Start of GIVEN ENTRIES

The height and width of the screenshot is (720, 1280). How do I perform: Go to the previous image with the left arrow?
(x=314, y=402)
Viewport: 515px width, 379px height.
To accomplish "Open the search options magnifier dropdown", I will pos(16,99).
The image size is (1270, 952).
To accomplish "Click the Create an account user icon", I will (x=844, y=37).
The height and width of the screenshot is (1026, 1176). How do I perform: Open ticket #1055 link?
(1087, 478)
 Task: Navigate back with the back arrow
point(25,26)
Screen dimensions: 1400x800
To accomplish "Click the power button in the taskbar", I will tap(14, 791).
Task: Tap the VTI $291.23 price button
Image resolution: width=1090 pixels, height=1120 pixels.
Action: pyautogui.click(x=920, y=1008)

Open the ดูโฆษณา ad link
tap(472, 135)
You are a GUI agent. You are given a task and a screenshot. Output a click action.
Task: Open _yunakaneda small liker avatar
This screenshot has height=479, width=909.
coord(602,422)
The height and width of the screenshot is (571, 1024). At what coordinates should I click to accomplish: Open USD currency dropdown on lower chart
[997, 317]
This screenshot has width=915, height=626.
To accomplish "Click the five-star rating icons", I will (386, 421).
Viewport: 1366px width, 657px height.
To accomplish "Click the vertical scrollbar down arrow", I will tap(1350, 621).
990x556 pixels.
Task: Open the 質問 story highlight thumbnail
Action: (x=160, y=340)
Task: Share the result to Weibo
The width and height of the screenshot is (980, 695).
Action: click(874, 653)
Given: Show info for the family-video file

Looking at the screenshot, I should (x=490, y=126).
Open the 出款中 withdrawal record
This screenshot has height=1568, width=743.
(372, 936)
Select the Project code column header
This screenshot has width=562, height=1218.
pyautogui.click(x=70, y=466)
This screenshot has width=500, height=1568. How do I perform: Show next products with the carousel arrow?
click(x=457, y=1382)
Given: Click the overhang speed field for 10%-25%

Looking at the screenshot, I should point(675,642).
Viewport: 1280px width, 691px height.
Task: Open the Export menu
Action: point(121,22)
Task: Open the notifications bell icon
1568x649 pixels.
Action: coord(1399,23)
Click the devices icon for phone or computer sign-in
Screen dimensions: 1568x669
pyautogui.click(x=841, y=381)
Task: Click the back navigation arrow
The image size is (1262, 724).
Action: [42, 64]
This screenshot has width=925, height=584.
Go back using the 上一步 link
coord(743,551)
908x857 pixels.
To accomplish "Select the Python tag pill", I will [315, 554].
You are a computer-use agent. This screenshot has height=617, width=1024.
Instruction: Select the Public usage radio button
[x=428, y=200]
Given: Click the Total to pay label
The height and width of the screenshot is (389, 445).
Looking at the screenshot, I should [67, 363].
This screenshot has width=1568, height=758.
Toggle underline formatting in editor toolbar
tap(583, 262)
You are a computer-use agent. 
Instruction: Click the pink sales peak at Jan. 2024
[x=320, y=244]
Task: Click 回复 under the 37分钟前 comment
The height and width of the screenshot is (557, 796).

End of GIVEN ENTRIES

▶ _WHAT YOU HAVE TO DO_:
Which lines of the data include the word "agent"? Copy each one.

▶ _WORKED SOLUTION_:
You are a GUI agent. You are given a task and a screenshot. Output a click action.
You are a computer-use agent. This screenshot has height=617, width=1024.
You are a computer-use agent. 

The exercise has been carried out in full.